Das Unmögliche möglich machen

Doris Knecht | 04/08

Ein Achtjähriger wurde vergangene Woche von der Straßenbahn 31 mitgeschleift. Er hatte, weil er auf seine gestürzte Mutter wartete, den Fuß in die Tür gestellt und war eingeklemmt worden. Das ist, wie uns Verantwortliche der Wiener Linien periodisch versichern, vollkommen unmöglich und kommt, wie uns die Realität regelmäßig vorführt, trotzdem vor.
Wie derartige technische Wunder möglich  werden, lässt sich in etwa erahnen, wenn man dem Bericht von Leserin Julia Z. lauscht.
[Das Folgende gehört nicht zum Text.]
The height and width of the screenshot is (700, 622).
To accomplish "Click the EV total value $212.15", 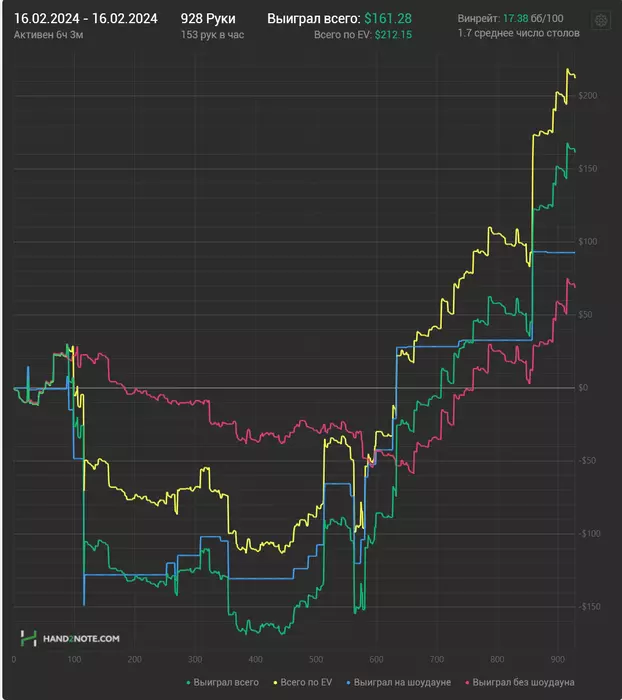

Die wollte letzten  Dienstag vormittag an der Station Stadthalle/Burggasse mit einer Gruppe die  U6 besteigen: fünf Personen und ein Sozialarbeiter, der einen Patienten im Rollstuhl schob. Der Zug fuhr ein, ziemlich voll, besonders im mittleren Bereich, und genau dort, wo die Gruppe einsteigen wollte, stieg eine ganze Schulklasse aus.
Während die das noch tat, sei schon die Bitte –  nein,  so Julia Z.,  der  Befehl –  „Einsteigen bitte!“ durch die Station gehallt, gefolgt von sich schließenden Türen. Zwei Schüler seien beinahe eingeklemmt worden: Beherzte Fahrgäste drückten die Tür wieder auf und winkten Richtung Fahrer, um ihm die Situation begreiflich zu machen. Der bellte erneut den Einstiegsbefehl, die Gruppe mit dem Rollstuhlfahrer winkte erneut, um zu signalisieren, dass noch nicht alle die Möglichkeit hatten, einzusteigen, die Tür schloss sich erneut und klemmte prompt den Rollstuhl ein. Der Sozialarbeiter sah sich gezwungen, die Tür aufzudrücken und zu blockieren, bis die ganze Gruppe zugestiegen war, worauf der Fahrer ohne eine weitere „Zug fährt ab“-Warnung die Türen schloss und abfuhr.
Aber rein theoretisch ist es technisch völlig unmöglich, dass Fahrgäste mitgeschleift werden.